__The task__.
Could you repeat, word for word, only the lines from the one containing "989x555 pixels." through the final line of the records below?

[Dataset entries — start]

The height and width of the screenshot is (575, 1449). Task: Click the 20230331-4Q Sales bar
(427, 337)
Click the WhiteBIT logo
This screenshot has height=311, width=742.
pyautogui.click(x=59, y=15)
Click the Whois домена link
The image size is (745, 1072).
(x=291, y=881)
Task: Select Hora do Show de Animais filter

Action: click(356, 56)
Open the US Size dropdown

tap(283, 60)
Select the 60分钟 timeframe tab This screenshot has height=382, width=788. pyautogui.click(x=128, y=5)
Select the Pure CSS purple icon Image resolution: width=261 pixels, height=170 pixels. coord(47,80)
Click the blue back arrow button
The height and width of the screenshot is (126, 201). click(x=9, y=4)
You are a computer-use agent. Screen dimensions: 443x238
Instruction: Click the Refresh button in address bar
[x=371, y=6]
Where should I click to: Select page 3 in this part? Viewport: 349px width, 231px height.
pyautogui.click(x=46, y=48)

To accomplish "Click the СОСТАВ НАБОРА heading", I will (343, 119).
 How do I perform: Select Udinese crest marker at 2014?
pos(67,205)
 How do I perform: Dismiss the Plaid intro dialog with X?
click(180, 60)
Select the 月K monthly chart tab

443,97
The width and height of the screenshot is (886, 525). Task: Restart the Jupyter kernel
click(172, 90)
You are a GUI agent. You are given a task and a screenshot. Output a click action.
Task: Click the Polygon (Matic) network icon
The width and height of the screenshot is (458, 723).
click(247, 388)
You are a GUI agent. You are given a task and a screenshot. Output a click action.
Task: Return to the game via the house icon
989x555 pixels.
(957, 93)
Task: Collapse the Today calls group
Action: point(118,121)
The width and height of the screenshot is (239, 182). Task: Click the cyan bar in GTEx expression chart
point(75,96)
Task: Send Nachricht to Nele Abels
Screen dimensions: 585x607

[Dataset entries — finish]

__Output of the task__.
989x555 pixels.
(957, 93)
Task: Collapse the Today calls group
Action: point(118,121)
The width and height of the screenshot is (239, 182). Task: Click the cyan bar in GTEx expression chart
point(75,96)
Task: Send Nachricht to Nele Abels
Screen dimensions: 585x607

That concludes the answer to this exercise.